TRY IT
Take the data that follows and return it exactly.

DATA
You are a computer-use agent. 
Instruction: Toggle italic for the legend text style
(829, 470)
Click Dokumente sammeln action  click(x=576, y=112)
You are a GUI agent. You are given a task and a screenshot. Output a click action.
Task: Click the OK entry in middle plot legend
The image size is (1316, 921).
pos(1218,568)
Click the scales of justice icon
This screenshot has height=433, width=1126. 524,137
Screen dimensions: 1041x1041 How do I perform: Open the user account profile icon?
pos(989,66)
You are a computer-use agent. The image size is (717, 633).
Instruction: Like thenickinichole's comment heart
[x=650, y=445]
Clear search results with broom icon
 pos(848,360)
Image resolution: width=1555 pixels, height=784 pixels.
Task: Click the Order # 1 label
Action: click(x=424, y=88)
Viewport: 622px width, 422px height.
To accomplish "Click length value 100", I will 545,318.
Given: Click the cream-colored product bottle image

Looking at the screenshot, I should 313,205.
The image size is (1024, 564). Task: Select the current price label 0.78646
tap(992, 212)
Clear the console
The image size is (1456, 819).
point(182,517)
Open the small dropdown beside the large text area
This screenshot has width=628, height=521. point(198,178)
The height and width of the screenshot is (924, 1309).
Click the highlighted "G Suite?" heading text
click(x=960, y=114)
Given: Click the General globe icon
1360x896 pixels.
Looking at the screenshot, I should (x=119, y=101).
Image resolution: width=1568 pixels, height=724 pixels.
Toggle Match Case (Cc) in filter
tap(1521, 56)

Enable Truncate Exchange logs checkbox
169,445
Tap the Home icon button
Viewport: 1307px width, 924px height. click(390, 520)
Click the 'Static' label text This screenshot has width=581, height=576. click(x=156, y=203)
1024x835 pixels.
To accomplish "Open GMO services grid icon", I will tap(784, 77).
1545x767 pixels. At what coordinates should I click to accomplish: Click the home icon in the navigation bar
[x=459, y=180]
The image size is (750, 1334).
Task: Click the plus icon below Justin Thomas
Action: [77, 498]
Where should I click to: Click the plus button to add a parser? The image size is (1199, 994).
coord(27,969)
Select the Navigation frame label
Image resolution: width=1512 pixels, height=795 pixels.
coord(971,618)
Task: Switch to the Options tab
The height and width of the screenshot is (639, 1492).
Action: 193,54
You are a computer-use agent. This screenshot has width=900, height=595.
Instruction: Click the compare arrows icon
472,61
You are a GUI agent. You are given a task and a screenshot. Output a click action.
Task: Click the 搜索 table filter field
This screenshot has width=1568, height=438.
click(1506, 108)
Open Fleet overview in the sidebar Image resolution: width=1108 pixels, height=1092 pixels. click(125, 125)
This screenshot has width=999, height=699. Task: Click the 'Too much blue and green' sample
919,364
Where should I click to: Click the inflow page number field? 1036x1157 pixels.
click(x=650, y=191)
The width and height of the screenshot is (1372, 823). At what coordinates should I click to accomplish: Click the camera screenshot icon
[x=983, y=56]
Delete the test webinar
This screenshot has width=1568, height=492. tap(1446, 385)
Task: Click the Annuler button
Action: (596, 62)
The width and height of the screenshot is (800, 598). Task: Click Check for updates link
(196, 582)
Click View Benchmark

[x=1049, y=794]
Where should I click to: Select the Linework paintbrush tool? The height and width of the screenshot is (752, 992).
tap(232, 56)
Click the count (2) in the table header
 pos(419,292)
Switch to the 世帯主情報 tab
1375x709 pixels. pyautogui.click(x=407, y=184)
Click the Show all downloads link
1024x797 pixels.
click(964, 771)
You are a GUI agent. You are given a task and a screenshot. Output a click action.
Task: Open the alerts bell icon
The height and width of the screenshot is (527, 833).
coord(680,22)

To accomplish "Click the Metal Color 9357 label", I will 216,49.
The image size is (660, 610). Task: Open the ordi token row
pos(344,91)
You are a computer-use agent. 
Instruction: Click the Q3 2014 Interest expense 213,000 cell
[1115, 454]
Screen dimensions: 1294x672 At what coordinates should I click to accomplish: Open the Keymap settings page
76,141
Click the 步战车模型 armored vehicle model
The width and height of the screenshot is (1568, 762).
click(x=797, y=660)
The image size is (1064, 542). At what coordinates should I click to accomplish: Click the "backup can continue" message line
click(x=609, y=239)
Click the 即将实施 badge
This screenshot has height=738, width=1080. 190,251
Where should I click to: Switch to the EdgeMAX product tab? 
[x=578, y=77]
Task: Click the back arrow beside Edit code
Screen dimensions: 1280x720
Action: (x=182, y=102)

EXERCISE SOLUTION
You are a computer-use agent. 
Instruction: Toggle italic for the legend text style
(829, 470)
Click Dokumente sammeln action  click(x=576, y=112)
You are a GUI agent. You are given a task and a screenshot. Output a click action.
Task: Click the OK entry in middle plot legend
The image size is (1316, 921).
pos(1218,568)
Click the scales of justice icon
This screenshot has height=433, width=1126. 524,137
Screen dimensions: 1041x1041 How do I perform: Open the user account profile icon?
pos(989,66)
You are a computer-use agent. The image size is (717, 633).
Instruction: Like thenickinichole's comment heart
[x=650, y=445]
Clear search results with broom icon
 pos(848,360)
Image resolution: width=1555 pixels, height=784 pixels.
Task: Click the Order # 1 label
Action: click(x=424, y=88)
Viewport: 622px width, 422px height.
To accomplish "Click length value 100", I will 545,318.
Given: Click the cream-colored product bottle image

Looking at the screenshot, I should 313,205.
The image size is (1024, 564). Task: Select the current price label 0.78646
tap(992, 212)
Clear the console
The image size is (1456, 819).
point(182,517)
Open the small dropdown beside the large text area
This screenshot has width=628, height=521. point(198,178)
The height and width of the screenshot is (924, 1309).
Click the highlighted "G Suite?" heading text
click(x=960, y=114)
Given: Click the General globe icon
1360x896 pixels.
Looking at the screenshot, I should (x=119, y=101).
Image resolution: width=1568 pixels, height=724 pixels.
Toggle Match Case (Cc) in filter
tap(1521, 56)

Enable Truncate Exchange logs checkbox
169,445
Tap the Home icon button
Viewport: 1307px width, 924px height. click(390, 520)
Click the 'Static' label text This screenshot has width=581, height=576. click(x=156, y=203)
1024x835 pixels.
To accomplish "Open GMO services grid icon", I will tap(784, 77).
1545x767 pixels. At what coordinates should I click to accomplish: Click the home icon in the navigation bar
[x=459, y=180]
The image size is (750, 1334).
Task: Click the plus icon below Justin Thomas
Action: [77, 498]
Where should I click to: Click the plus button to add a parser? The image size is (1199, 994).
coord(27,969)
Select the Navigation frame label
Image resolution: width=1512 pixels, height=795 pixels.
coord(971,618)
Task: Switch to the Options tab
The height and width of the screenshot is (639, 1492).
Action: 193,54
You are a computer-use agent. This screenshot has width=900, height=595.
Instruction: Click the compare arrows icon
472,61
You are a GUI agent. You are given a task and a screenshot. Output a click action.
Task: Click the 搜索 table filter field
This screenshot has width=1568, height=438.
click(1506, 108)
Open Fleet overview in the sidebar Image resolution: width=1108 pixels, height=1092 pixels. click(125, 125)
This screenshot has width=999, height=699. Task: Click the 'Too much blue and green' sample
919,364
Where should I click to: Click the inflow page number field? 1036x1157 pixels.
click(x=650, y=191)
The width and height of the screenshot is (1372, 823). At what coordinates should I click to accomplish: Click the camera screenshot icon
[x=983, y=56]
Delete the test webinar
This screenshot has width=1568, height=492. tap(1446, 385)
Task: Click the Annuler button
Action: (596, 62)
The width and height of the screenshot is (800, 598). Task: Click Check for updates link
(196, 582)
Click View Benchmark

[x=1049, y=794]
Where should I click to: Select the Linework paintbrush tool? The height and width of the screenshot is (752, 992).
tap(232, 56)
Click the count (2) in the table header
 pos(419,292)
Switch to the 世帯主情報 tab
1375x709 pixels. pyautogui.click(x=407, y=184)
Click the Show all downloads link
1024x797 pixels.
click(964, 771)
You are a GUI agent. You are given a task and a screenshot. Output a click action.
Task: Open the alerts bell icon
The height and width of the screenshot is (527, 833).
coord(680,22)

To accomplish "Click the Metal Color 9357 label", I will 216,49.
The image size is (660, 610). Task: Open the ordi token row
pos(344,91)
You are a computer-use agent. 
Instruction: Click the Q3 2014 Interest expense 213,000 cell
[1115, 454]
Screen dimensions: 1294x672 At what coordinates should I click to accomplish: Open the Keymap settings page
76,141
Click the 步战车模型 armored vehicle model
The width and height of the screenshot is (1568, 762).
click(x=797, y=660)
The image size is (1064, 542). At what coordinates should I click to accomplish: Click the "backup can continue" message line
click(x=609, y=239)
Click the 即将实施 badge
This screenshot has height=738, width=1080. 190,251
Where should I click to: Switch to the EdgeMAX product tab? 
[x=578, y=77]
Task: Click the back arrow beside Edit code
Screen dimensions: 1280x720
Action: (x=182, y=102)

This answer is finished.